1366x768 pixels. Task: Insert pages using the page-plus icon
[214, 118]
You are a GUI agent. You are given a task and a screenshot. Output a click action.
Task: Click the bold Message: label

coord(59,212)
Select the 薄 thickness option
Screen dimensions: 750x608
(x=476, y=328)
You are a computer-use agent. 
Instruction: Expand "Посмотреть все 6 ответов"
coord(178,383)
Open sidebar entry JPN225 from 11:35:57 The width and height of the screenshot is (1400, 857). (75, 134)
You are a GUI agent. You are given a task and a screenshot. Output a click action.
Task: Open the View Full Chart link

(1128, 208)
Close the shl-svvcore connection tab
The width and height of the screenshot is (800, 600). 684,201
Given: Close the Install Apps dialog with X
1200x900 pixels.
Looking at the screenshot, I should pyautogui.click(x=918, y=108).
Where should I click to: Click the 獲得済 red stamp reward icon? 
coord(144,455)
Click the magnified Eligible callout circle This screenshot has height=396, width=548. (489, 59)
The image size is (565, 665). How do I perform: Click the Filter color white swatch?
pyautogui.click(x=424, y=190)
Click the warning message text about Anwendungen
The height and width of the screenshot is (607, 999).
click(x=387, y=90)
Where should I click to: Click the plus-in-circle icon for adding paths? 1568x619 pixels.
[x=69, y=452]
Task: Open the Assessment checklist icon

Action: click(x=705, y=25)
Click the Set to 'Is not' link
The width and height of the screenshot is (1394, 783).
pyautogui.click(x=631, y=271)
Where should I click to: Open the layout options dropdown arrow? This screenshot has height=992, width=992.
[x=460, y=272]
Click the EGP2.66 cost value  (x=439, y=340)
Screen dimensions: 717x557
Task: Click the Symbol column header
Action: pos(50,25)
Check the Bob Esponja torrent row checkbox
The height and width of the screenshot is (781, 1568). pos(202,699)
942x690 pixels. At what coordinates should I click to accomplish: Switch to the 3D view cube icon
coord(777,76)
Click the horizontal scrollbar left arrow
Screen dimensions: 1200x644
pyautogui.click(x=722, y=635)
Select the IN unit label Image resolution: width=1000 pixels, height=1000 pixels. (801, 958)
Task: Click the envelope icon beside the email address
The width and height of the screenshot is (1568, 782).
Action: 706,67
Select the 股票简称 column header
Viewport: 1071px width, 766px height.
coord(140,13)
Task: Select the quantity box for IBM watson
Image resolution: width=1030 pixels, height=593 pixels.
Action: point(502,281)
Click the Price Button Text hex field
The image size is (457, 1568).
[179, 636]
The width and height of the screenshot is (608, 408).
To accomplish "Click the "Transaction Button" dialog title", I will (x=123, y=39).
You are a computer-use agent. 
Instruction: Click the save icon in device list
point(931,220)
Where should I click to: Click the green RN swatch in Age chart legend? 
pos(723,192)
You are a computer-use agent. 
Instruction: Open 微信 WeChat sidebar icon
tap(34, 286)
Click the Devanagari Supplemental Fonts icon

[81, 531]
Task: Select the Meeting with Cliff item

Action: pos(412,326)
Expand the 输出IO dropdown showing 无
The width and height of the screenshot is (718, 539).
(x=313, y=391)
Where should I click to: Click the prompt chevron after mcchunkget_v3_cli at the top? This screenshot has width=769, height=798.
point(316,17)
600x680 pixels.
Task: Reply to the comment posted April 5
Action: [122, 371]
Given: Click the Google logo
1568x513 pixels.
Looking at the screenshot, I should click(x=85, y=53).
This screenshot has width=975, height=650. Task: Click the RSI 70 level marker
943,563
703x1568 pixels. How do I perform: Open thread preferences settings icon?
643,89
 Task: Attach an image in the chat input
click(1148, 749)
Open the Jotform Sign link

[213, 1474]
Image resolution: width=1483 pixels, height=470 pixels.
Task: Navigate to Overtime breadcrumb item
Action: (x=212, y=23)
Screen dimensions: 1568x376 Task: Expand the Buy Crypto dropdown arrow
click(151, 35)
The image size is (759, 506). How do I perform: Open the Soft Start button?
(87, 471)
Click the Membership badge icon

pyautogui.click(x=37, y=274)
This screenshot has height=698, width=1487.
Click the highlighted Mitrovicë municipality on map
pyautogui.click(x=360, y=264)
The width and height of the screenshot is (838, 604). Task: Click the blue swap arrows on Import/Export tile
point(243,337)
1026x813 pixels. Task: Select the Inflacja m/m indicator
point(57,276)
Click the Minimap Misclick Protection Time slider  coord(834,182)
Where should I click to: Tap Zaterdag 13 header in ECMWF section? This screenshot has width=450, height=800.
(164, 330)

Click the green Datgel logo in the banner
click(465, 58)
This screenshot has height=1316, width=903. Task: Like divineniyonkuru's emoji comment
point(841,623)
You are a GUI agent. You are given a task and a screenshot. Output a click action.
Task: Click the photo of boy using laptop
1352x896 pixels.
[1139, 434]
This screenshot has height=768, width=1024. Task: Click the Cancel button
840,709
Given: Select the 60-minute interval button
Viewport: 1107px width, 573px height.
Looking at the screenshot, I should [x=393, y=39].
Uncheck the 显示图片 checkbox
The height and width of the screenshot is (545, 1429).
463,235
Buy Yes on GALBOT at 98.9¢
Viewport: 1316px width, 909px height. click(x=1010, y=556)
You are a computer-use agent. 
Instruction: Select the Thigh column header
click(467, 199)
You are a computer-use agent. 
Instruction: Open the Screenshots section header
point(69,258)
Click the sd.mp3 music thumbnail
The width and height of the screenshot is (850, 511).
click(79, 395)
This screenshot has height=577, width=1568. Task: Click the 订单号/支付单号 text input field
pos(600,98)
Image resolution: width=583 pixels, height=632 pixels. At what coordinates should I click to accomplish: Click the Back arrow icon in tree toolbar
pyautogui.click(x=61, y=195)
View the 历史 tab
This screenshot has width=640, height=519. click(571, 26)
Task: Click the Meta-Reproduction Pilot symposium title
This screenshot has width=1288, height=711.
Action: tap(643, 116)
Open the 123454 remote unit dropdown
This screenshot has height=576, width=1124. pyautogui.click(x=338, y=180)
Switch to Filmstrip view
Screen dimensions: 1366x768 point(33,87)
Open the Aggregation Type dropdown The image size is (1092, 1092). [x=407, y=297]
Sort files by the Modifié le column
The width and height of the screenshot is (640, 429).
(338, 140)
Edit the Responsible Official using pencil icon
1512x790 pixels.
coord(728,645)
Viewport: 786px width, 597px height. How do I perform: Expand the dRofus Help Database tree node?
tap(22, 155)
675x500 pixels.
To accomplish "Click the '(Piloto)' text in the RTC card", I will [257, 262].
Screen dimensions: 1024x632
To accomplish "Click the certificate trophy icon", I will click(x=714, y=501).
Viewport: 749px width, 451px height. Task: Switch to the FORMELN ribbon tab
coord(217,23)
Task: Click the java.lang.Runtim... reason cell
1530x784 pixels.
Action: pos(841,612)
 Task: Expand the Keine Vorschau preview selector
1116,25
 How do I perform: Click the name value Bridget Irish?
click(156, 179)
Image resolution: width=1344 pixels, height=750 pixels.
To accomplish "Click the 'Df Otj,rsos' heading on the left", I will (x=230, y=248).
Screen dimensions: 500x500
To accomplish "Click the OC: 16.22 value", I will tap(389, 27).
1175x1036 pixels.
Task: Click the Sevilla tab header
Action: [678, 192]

.....

Task requirements: Repeat the records. Match them exactly.

Answer space:
1366x768 pixels. Task: Insert pages using the page-plus icon
[214, 118]
You are a GUI agent. You are given a task and a screenshot. Output a click action.
Task: Click the bold Message: label

coord(59,212)
Select the 薄 thickness option
Screen dimensions: 750x608
(x=476, y=328)
You are a computer-use agent. 
Instruction: Expand "Посмотреть все 6 ответов"
coord(178,383)
Open sidebar entry JPN225 from 11:35:57 The width and height of the screenshot is (1400, 857). (75, 134)
You are a GUI agent. You are given a task and a screenshot. Output a click action.
Task: Open the View Full Chart link

(1128, 208)
Close the shl-svvcore connection tab
The width and height of the screenshot is (800, 600). 684,201
Given: Close the Install Apps dialog with X
1200x900 pixels.
Looking at the screenshot, I should pyautogui.click(x=918, y=108).
Where should I click to: Click the 獲得済 red stamp reward icon? 
coord(144,455)
Click the magnified Eligible callout circle This screenshot has height=396, width=548. (489, 59)
The image size is (565, 665). How do I perform: Click the Filter color white swatch?
pyautogui.click(x=424, y=190)
Click the warning message text about Anwendungen
The height and width of the screenshot is (607, 999).
click(x=387, y=90)
Where should I click to: Click the plus-in-circle icon for adding paths? 1568x619 pixels.
[x=69, y=452]
Task: Open the Assessment checklist icon

Action: click(x=705, y=25)
Click the Set to 'Is not' link
The width and height of the screenshot is (1394, 783).
pyautogui.click(x=631, y=271)
Where should I click to: Open the layout options dropdown arrow? This screenshot has height=992, width=992.
[x=460, y=272]
Click the EGP2.66 cost value  (x=439, y=340)
Screen dimensions: 717x557
Task: Click the Symbol column header
Action: pos(50,25)
Check the Bob Esponja torrent row checkbox
The height and width of the screenshot is (781, 1568). pos(202,699)
942x690 pixels. At what coordinates should I click to accomplish: Switch to the 3D view cube icon
coord(777,76)
Click the horizontal scrollbar left arrow
Screen dimensions: 1200x644
pyautogui.click(x=722, y=635)
Select the IN unit label Image resolution: width=1000 pixels, height=1000 pixels. (801, 958)
Task: Click the envelope icon beside the email address
The width and height of the screenshot is (1568, 782).
Action: 706,67
Select the 股票简称 column header
Viewport: 1071px width, 766px height.
coord(140,13)
Task: Select the quantity box for IBM watson
Image resolution: width=1030 pixels, height=593 pixels.
Action: point(502,281)
Click the Price Button Text hex field
The image size is (457, 1568).
[179, 636]
The width and height of the screenshot is (608, 408).
To accomplish "Click the "Transaction Button" dialog title", I will (x=123, y=39).
You are a computer-use agent. 
Instruction: Click the save icon in device list
point(931,220)
Where should I click to: Click the green RN swatch in Age chart legend? 
pos(723,192)
You are a computer-use agent. 
Instruction: Open 微信 WeChat sidebar icon
tap(34, 286)
Click the Devanagari Supplemental Fonts icon

[81, 531]
Task: Select the Meeting with Cliff item

Action: pos(412,326)
Expand the 输出IO dropdown showing 无
The width and height of the screenshot is (718, 539).
(x=313, y=391)
Where should I click to: Click the prompt chevron after mcchunkget_v3_cli at the top? This screenshot has width=769, height=798.
point(316,17)
600x680 pixels.
Task: Reply to the comment posted April 5
Action: [122, 371]
Given: Click the Google logo
1568x513 pixels.
Looking at the screenshot, I should click(x=85, y=53).
This screenshot has width=975, height=650. Task: Click the RSI 70 level marker
943,563
703x1568 pixels. How do I perform: Open thread preferences settings icon?
643,89
 Task: Attach an image in the chat input
click(1148, 749)
Open the Jotform Sign link

[213, 1474]
Image resolution: width=1483 pixels, height=470 pixels.
Task: Navigate to Overtime breadcrumb item
Action: (x=212, y=23)
Screen dimensions: 1568x376 Task: Expand the Buy Crypto dropdown arrow
click(151, 35)
The image size is (759, 506). How do I perform: Open the Soft Start button?
(87, 471)
Click the Membership badge icon

pyautogui.click(x=37, y=274)
This screenshot has height=698, width=1487.
Click the highlighted Mitrovicë municipality on map
pyautogui.click(x=360, y=264)
The width and height of the screenshot is (838, 604). Task: Click the blue swap arrows on Import/Export tile
point(243,337)
1026x813 pixels. Task: Select the Inflacja m/m indicator
point(57,276)
Click the Minimap Misclick Protection Time slider  coord(834,182)
Where should I click to: Tap Zaterdag 13 header in ECMWF section? This screenshot has width=450, height=800.
(164, 330)

Click the green Datgel logo in the banner
click(465, 58)
This screenshot has height=1316, width=903. Task: Like divineniyonkuru's emoji comment
point(841,623)
You are a GUI agent. You are given a task and a screenshot. Output a click action.
Task: Click the photo of boy using laptop
1352x896 pixels.
[1139, 434]
This screenshot has height=768, width=1024. Task: Click the Cancel button
840,709
Given: Select the 60-minute interval button
Viewport: 1107px width, 573px height.
Looking at the screenshot, I should [x=393, y=39].
Uncheck the 显示图片 checkbox
The height and width of the screenshot is (545, 1429).
463,235
Buy Yes on GALBOT at 98.9¢
Viewport: 1316px width, 909px height. click(x=1010, y=556)
You are a computer-use agent. 
Instruction: Select the Thigh column header
click(467, 199)
You are a computer-use agent. 
Instruction: Open the Screenshots section header
point(69,258)
Click the sd.mp3 music thumbnail
The width and height of the screenshot is (850, 511).
click(79, 395)
This screenshot has height=577, width=1568. Task: Click the 订单号/支付单号 text input field
pos(600,98)
Image resolution: width=583 pixels, height=632 pixels. At what coordinates should I click to accomplish: Click the Back arrow icon in tree toolbar
pyautogui.click(x=61, y=195)
View the 历史 tab
This screenshot has width=640, height=519. click(571, 26)
Task: Click the Meta-Reproduction Pilot symposium title
This screenshot has width=1288, height=711.
Action: tap(643, 116)
Open the 123454 remote unit dropdown
This screenshot has height=576, width=1124. pyautogui.click(x=338, y=180)
Switch to Filmstrip view
Screen dimensions: 1366x768 point(33,87)
Open the Aggregation Type dropdown The image size is (1092, 1092). [x=407, y=297]
Sort files by the Modifié le column
The width and height of the screenshot is (640, 429).
(338, 140)
Edit the Responsible Official using pencil icon
1512x790 pixels.
coord(728,645)
Viewport: 786px width, 597px height. How do I perform: Expand the dRofus Help Database tree node?
tap(22, 155)
675x500 pixels.
To accomplish "Click the '(Piloto)' text in the RTC card", I will [257, 262].
Screen dimensions: 1024x632
To accomplish "Click the certificate trophy icon", I will click(x=714, y=501).
Viewport: 749px width, 451px height. Task: Switch to the FORMELN ribbon tab
coord(217,23)
Task: Click the java.lang.Runtim... reason cell
1530x784 pixels.
Action: pos(841,612)
 Task: Expand the Keine Vorschau preview selector
1116,25
 How do I perform: Click the name value Bridget Irish?
click(156, 179)
Image resolution: width=1344 pixels, height=750 pixels.
To accomplish "Click the 'Df Otj,rsos' heading on the left", I will (x=230, y=248).
Screen dimensions: 500x500
To accomplish "Click the OC: 16.22 value", I will tap(389, 27).
1175x1036 pixels.
Task: Click the Sevilla tab header
Action: [678, 192]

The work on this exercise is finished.